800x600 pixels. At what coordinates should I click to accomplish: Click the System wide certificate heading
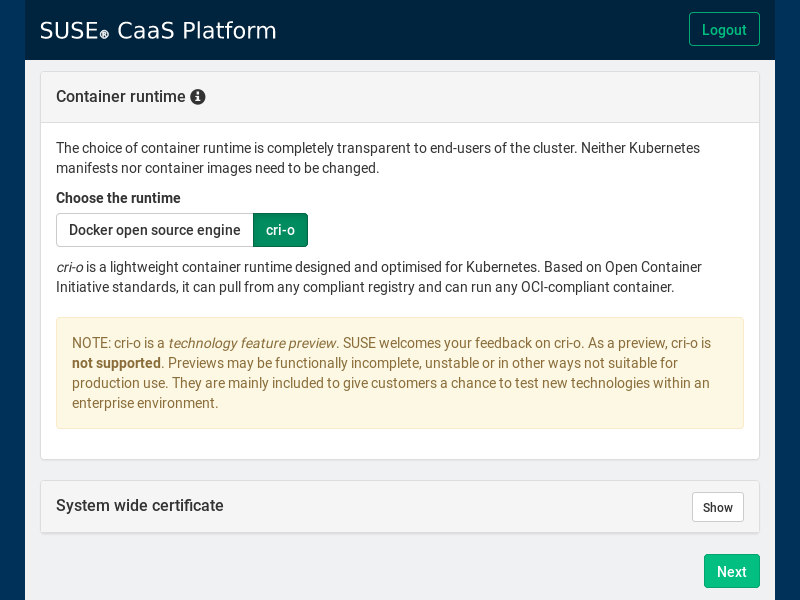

* * *

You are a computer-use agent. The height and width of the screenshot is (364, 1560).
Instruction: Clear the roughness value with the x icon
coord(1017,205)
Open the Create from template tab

→ What you will do: Rewrite the data from the line containing "You are a computer-use" through the line containing "Open the Create from template tab", both included, and add 63 to each coordinate in the answers. Keep every other line as it is, the requests included.

→ Correct answer:
You are a computer-use agent. The height and width of the screenshot is (364, 1560).
Instruction: Clear the roughness value with the x icon
coord(1080,268)
Open the Create from template tab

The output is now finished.